Frigga Haug schlägt eine grundlegende Veränderung von Arbeitsteilung vor, bei der sich alle Menschen in den vier Bereichen menschlicher Tätigkeit engagieren: Erwerbsarbeit, Reproduktionsarbeit, Kultur und Politik. Hierbei trat die Bedeutung von Solidarität, und was Solidarität für uns praktisch bedeutet in den Vordergrund.

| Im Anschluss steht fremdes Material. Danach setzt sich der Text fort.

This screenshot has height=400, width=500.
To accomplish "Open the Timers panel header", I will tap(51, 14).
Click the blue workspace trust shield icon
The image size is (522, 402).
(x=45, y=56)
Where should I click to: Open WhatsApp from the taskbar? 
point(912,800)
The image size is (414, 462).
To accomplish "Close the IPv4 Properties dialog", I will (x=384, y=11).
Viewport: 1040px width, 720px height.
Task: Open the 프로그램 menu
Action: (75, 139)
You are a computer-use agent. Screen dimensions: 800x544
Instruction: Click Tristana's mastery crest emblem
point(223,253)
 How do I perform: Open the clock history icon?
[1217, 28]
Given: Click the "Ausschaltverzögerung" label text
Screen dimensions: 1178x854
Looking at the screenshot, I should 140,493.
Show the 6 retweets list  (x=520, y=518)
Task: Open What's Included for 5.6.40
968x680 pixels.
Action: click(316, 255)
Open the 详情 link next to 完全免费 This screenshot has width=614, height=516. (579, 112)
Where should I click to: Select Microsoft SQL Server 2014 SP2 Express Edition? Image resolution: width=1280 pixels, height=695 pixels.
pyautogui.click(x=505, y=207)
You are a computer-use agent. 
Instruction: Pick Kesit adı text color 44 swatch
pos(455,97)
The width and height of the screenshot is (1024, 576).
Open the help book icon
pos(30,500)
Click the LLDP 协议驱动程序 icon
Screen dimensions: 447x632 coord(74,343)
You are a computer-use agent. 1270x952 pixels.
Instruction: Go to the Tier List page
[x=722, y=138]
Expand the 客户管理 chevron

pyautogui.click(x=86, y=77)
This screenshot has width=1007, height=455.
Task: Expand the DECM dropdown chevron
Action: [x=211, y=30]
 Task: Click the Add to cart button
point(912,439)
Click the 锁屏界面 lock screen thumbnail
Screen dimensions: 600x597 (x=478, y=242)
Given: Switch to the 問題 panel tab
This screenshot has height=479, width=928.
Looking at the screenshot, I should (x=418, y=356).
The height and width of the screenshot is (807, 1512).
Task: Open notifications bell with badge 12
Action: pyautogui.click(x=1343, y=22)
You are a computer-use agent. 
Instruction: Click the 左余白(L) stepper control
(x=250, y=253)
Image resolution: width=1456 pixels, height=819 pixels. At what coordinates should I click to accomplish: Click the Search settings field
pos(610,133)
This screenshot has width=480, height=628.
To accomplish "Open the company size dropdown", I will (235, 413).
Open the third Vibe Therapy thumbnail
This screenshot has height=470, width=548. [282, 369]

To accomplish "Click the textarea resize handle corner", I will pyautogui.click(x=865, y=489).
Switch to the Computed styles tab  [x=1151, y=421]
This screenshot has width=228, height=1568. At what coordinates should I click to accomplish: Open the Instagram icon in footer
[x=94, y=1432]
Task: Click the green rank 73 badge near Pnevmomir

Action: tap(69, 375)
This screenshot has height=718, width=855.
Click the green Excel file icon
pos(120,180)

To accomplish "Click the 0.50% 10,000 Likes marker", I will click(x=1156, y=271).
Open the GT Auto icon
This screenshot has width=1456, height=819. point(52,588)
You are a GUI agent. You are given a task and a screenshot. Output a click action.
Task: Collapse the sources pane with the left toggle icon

Hier gab es unterschiedliche Sichtweisen, welche Erwartungen an andere gestellt werden können bzw. sollen. Dies soll zukünftig noch genauer unter die Lupe genommen werden. Wir waren uns in der Einschätzung einig, dass jede politische Frage auch Auswirkungen auf Frauen hat und darum ein „Frauenthema“ ist. Darum müssen sich alle tatsächlich fortschrittlichen Kräfte mit „Frauenthemen“ auseinandersetzen und Frauen in ihrem Kampf um ihre Rechte unterstützen. Übereinstimmend stellten wir fest, dass bei aller Unterschiedlichkeit des politischen Hintergrundes und der persönlichen Erfahrungen unsere Beurteilung der gesellschaftlichen Entwicklung, die Formulierung der anstehenden politischen Aufgaben und die Vorstellungen von einer wirksamen Frauenbewegung recht ähnlich sind. Das nächste RSB-Frauentreffen ist in einem halben Jahr geplant. In der Zwischenzeit werden wir uns in unserem jeweiligen politischen und gewerkschaftlichen Umfeld verstärkt für das Voranbringen der momentan gering agierenden Frauenbewegung einsetzen, um die Gleichberechtigung und Wertschätzung der Arbeit von Frauen wieder in den Fokus zu rücken. Wir werden gemeinsam dran bleiben!